Postmates is receiving another cash injection as the San Francisco-based delivery service prepares to go public, raising an additional $225 million from private equity firm GPI Capital that boosts Postmates valuation to $2.4 billion, up from $1.85 billion in January.

The funding round comes at the eleventh hour of a possible IPO for Postmates, a rare move and one that hasn’t been foreshadowed by the major tech IPOs that hit the markets this year. The No. 4 delivery service had been expected to publish its prospectus this month after confidentially filing for the offering in February and after reports it might be in talks with an acquirer, which the company has shrugged off.

Pre-IPO funding rounds sometimes act as bridge financing, signaling the company could be running out of cash. Or it could reflect’s a company’s desire to raise its valuation to benchmark it higher ahead of the IPO, University of Florida professor Jay Ritter says. Postmates declined to comment on its IPO plans or timing. The company had reportedly booked $400 million in revenue in 2018 and is not profitable.

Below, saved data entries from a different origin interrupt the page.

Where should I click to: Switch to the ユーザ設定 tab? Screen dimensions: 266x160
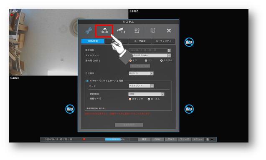pos(140,41)
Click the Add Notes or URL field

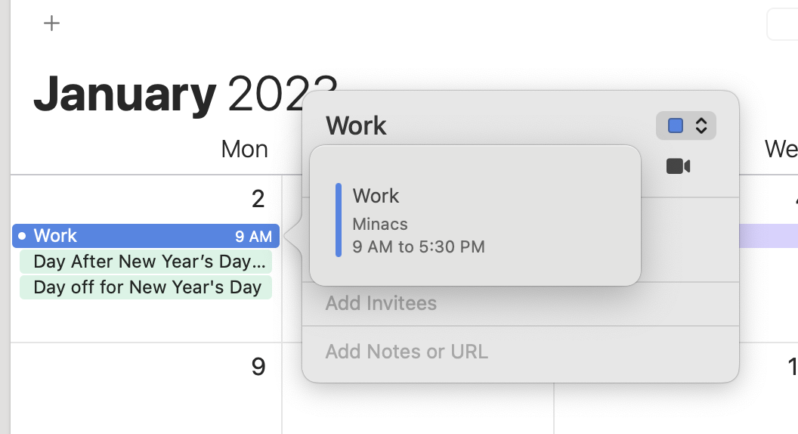pos(407,352)
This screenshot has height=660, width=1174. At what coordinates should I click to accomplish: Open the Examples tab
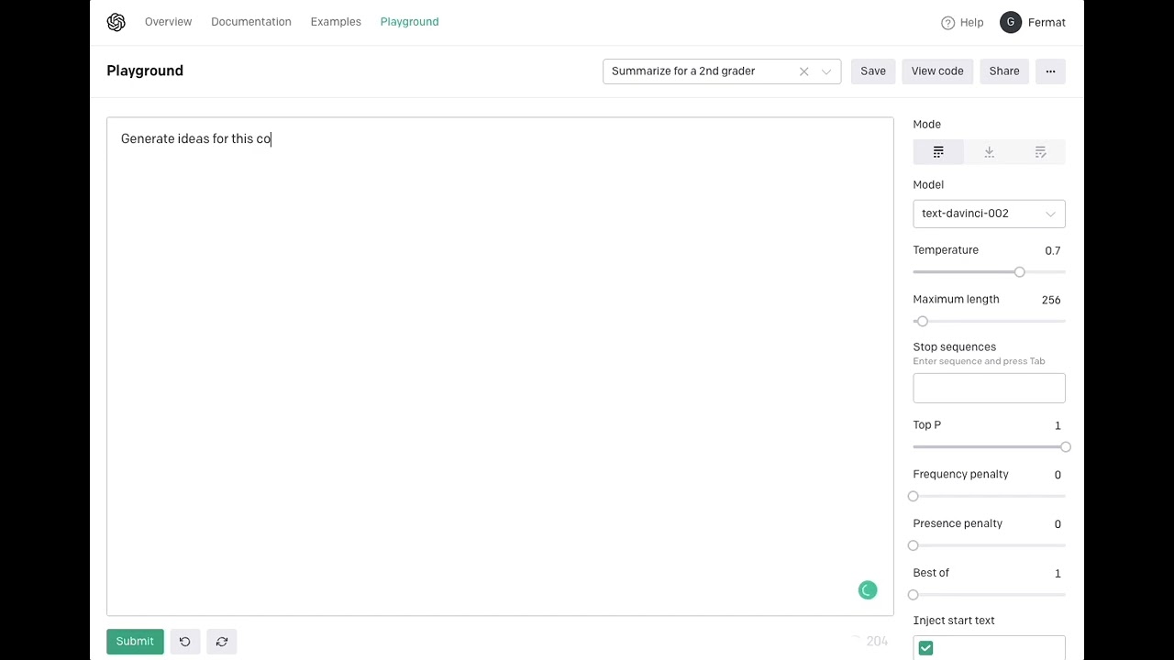click(x=336, y=22)
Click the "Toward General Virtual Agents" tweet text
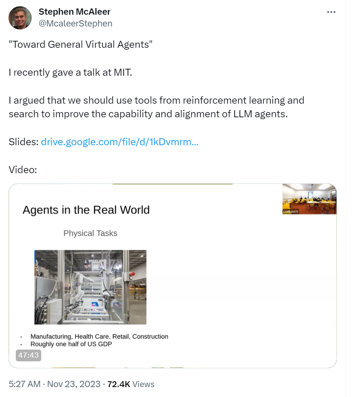352x397 pixels. (81, 44)
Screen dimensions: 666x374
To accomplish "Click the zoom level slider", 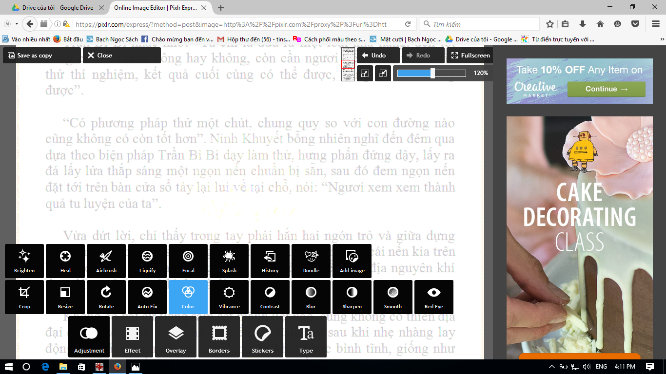I will pyautogui.click(x=431, y=73).
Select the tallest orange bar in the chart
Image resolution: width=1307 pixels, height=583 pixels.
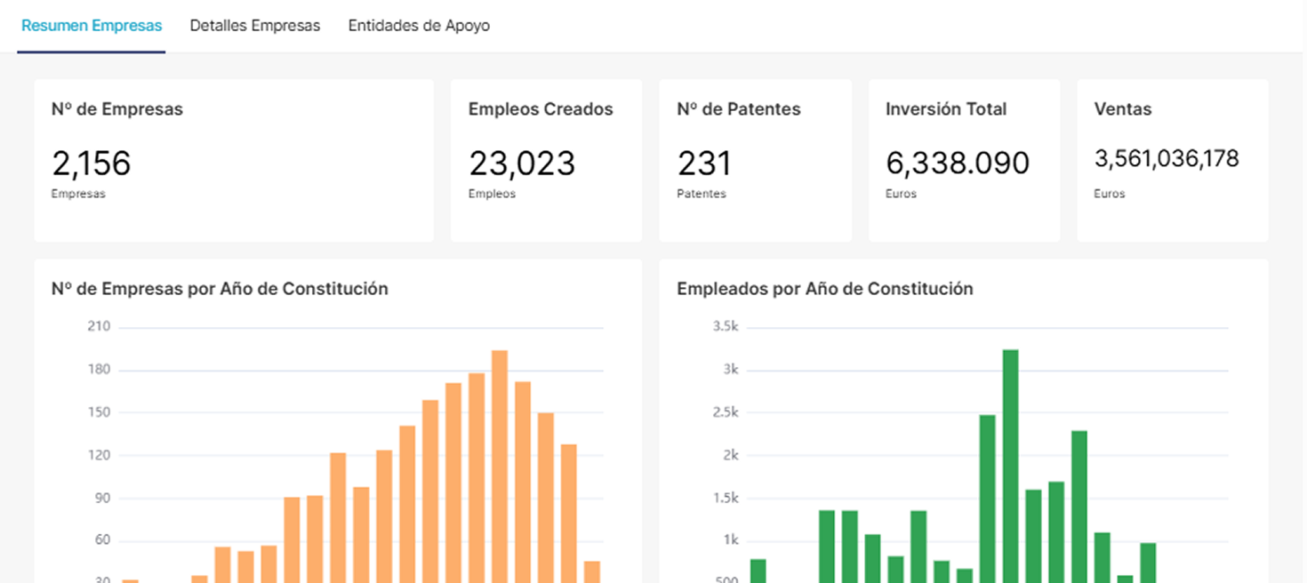point(500,462)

“We are excited to have GPI as a partner and the lead of this round during such a pivotal year for Postmates,” said Postmates CEO Bastian Lehmann in a statement.

New York-based private equity firm GPI Capital says it often invests in late-stage, private companies, taking stakes up to 20%. (Its stake in Postmates couldn’t be learned.) GPI Capital partner Khai Ha, who joined from Brazilian investment bank BTG Pactual, will join the Postmates board, which includes representatives from investors from Founders Fund, Tiger Global and Spark Capital.

Postmates road to the IPO has taken longer than some tech companies this year. The company confidentially filed to go public in February. Since then, consumer tech IPOs from Uber, Lyft and Pinterest debuted, and Peloton (which announced its confidential filing in June) is already doing its roadshow. Recode previously reported that Postmates held sales talks with other companies in the intervening six months, but Lehmann recently dismissed the acquisition talks in a statement to Forbes. “People talk so much shit about us at the barber shop, they forget to get a haircut,” he says.

Founded by Lehmann as a way to deliver any product from a local store, the company has capitalized on its early following from actors and musicians, who would share outrageous or silly takeout orders on social media, to build a 11.5% of the U.S. market in July, according to Second Measure. However, it continues to trail rivals like DoorDash ($12.6 billion valuation) and publicly traded rivals Grubhub and Uber Eats. Like its rivals, Postmates continues to spend heavily on marketing ahead of its IPO to continue to gain both local marketshare in key footholds like Los Angeles and broader national market share.